Cognitive processing therapy turned out to be a shitshow. I think I gave up when the social worker said something like "you veterans overestimate how many of you actually suffer from PTSD". I actually recorded every session, but haven't had the strength (or desire, really) to go back and listen and sort things out. The social worker continued to play the trick where instead of scheduling all of your appointments for a 12-week course of therapy, you only add them a month at a time. (This makes it appear when metrics are run that I got every single appointment within 30 days.) In the end, I got shorted a week-- 11 sessions, not 12. As expected, after the last session I haven't heard a word from anyone from the VA clinic in Lawrenceville, not a word from the hospital in Atlanta. I never will.
Was the therapy, and the fight I had to go through to get it, worth it? I don't know. Most of the value I got from it was the mental pick and shovel work that I did, which was far more than the therapy asked me to do. I don't want to talk you out of therapy if you're in a place in your life where it would do you good. I went to the Vet Center, and then to the clinic and the hospital and the emergency room, because I didn't have anywhere else to go for help.
The thing about the whole mess-- there was one social worker who was in Lawrenceville one day a week that did the therapy I wanted to get into. That meant I had two choices, the first being deal with whoever that guy was or go to another clinic that was much farther away. There was no "choose the right therapist for you" set of options.
I suppose it was just the best I could do, far away from home and without much in the way of resources to work with.
Nah, fuck diplomacy. Dude was worthless.
I still need to sit down and write a last letter to my U. S. Senator about all of that.
I am back in Wisconsin, in a new (to me) city. Since I have two evictions in the recent past, one of them the result of being tossed out of the VA grant per diem/transitional housing program, it's been an uphill climb to find a permanent place to live. I'm working for myself now, scraping things together. I'm not in therapy, don't plan to be. PTSD followed me when I left, it followed me back. I have office space to work in, which is generally pretty low key and quiet-- I have an actual key and 24 hour access, so I can be here late on Saturday night when it's pin drop quiet. I get a lot done some of the time, a little less others.
I've often worn more than one hat; student, adult student, student veteran, veteran, homeless student, homeless veteran. New place, new time. I'm the only one here who knows about all of that, because I haven't brought it up. I don't tell the history, don't sing the song, don't tell the story. Now I'm just an entrepreneur. A businessman. People ask my advice. People are respectful.

[Problem]
Reproduce word for word the stretch of the account of VA therapy from "The thing about" through "all of that.". The records that come next have nothing to do with the account above.

[Provided information]
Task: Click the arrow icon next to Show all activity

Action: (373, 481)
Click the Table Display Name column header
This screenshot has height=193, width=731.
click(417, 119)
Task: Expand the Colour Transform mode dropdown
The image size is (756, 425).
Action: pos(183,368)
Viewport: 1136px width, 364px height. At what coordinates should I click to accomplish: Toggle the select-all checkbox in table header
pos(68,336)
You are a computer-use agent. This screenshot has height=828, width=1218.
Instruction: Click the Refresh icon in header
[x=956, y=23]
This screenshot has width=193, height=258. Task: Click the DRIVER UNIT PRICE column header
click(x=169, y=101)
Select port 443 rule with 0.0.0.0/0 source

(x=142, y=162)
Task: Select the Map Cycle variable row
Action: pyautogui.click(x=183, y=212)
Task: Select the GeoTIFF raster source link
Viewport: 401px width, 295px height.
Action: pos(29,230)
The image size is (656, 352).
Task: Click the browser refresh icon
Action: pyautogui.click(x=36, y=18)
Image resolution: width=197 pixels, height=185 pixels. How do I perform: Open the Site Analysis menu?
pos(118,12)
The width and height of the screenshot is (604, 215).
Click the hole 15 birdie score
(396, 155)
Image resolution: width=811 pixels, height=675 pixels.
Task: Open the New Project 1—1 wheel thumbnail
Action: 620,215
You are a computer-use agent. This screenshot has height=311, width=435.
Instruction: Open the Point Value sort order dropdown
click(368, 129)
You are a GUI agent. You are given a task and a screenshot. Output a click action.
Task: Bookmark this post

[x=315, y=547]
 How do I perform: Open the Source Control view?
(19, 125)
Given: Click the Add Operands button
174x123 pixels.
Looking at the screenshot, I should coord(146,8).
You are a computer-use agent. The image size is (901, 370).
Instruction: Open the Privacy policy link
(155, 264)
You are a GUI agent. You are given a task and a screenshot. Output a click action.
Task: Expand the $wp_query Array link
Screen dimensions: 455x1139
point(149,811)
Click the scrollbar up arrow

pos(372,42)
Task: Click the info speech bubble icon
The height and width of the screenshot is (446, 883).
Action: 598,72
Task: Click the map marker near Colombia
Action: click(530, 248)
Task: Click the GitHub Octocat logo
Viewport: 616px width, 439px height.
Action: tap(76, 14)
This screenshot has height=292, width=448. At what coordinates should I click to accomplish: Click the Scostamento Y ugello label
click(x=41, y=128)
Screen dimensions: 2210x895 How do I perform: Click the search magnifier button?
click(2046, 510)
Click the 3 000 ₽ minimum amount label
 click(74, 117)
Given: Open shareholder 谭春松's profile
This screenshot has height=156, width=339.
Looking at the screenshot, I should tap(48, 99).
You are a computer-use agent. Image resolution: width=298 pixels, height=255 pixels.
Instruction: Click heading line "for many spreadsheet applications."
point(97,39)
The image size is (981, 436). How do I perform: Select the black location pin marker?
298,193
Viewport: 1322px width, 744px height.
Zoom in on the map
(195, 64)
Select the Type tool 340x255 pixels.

[Solution to the problem]
The thing about the whole mess-- there was one social worker who was in Lawrenceville one day a week that did the therapy I wanted to get into. That meant I had two choices, the first being deal with whoever that guy was or go to another clinic that was much farther away. There was no "choose the right therapist for you" set of options.
I suppose it was just the best I could do, far away from home and without much in the way of resources to work with.
Nah, fuck diplomacy. Dude was worthless.
I still need to sit down and write a last letter to my U. S. Senator about all of that.